The SolarWinds facts seem to be egregious. Nevertheless, there are lessons to be learned from the SEC’s decision to send Wells notices to the SolarWinds CFO and CISO. To help reduce risk and enhance current cybersecurity-related processes, the following are some considerations for companies, board of directors, general counsels, and chief information security officers.
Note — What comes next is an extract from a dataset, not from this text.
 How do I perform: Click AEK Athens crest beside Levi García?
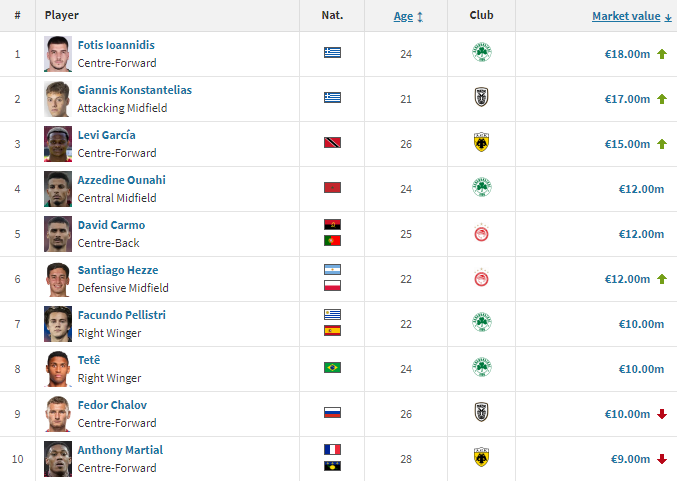[x=481, y=143]
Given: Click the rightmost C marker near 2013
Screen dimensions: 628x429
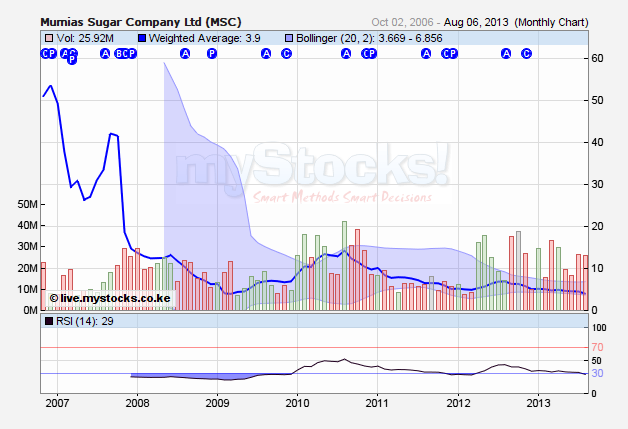Looking at the screenshot, I should pos(526,53).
  1. Assess your company’s cybersecurity risk management, strategy, and governance with the new SEC cybersecurity disclosure rules in mind. The SEC’s recent adoption of its new cybersecurity disclosure rules serves as a reason and opportunity to assess your company’s risk management, strategy, and governance processes. This is especially important because the plaintiffs’ bar, regulators, investors, and other stakeholders will undoubtedly focus on your company’s expanded cybersecurity-related risk management and governance disclosures. Read our blog for more information on the SEC’s new cybersecurity disclosure rules and ways to help reduce your liability.
  2. Ensure your company’s cybersecurity policies are regularly reviewed and updated, and that employees are being trained on those policies. The solarwinds123 password issue discussed above is amusing to some degree, but it reinforces the need for companies to maintain cybersecurity-related policies and train their employees on those policies. It would be best for your company to be able to point to these safeguards if they must respond to inquiries into whether a cybersecurity breach could have been avoided.
  3. Confirm that public statements regarding your company’s cybersecurity program and/or protections are accurate and consistent. Maintaining accurate and consistent disclosure is paramount for public companies, especially in the case of critical functions like cybersecurity. In terms of accuracy, your company shouldn’t overstate the robustness of its cybersecurity program and/or the experience of its CISO. Also, if your cybersecurity team is composed of one or two people, you may want to rethink calling it a cybersecurity team. With respect to consistent disclosure, as companies begin to draft disclosures to comply with the SEC’s new cybersecurity disclosure rules, it’s a good idea to align those disclosures with other external disclosures like those included in investor decks, information sheets, or on the company’s website.
  4. Assess whether your company’s internal reporting processes will get the right information in a timely manner to those making disclosure decisions. To comply with the SEC’s new cybersecurity disclosure rules, most public companies need to bolster their internal processes to be able to timely conduct a materiality determination after a cyber incident. While developing these enhanced processes, contemplate updating cyber incident response plans to outline what information is important in making that materiality determination, as well as impressing upon all employees that it’s imperative they report any potential cybersecurity breaches. The reason is best summed in the following statement from Enforcement Director Grewal: “If [companies] don’t get the right information, it doesn’t matter how robust your disclosure policies are.”
  5. Diligence your insurance. Even if your particular facts are more favorable than SolarWinds’, it doesn’t mean you or the company are free from becoming the subject of similar investigations or lawsuits after a cybersecurity breach. For this reason, it's a good idea to understand how you and your company may be covered, or not, under your company’s insurance policies. Remember that multiple insurance policies can and should respond in the case of a cybersecurity breach—including cyber insurance and directors and officers (D&O) insurance policies. How coverage applies will depend on many factors. Make sure you are working with a broker that can comfortably and expertly navigate those waters.

Parting Thoughts

The sky isn’t falling. The Wells notices that SolarWinds’ CFO and CISO received are notable, but not surprising. That said, SolarWinds’ Wells notices and the new cyber disclosure rules should serve as reminders that the SEC continues to focus on cyber threats and related disclosures. With the takeaways discussed above in mind, you and your company should be better positioned to reduce risk and enhance your current cybersecurity-related processes.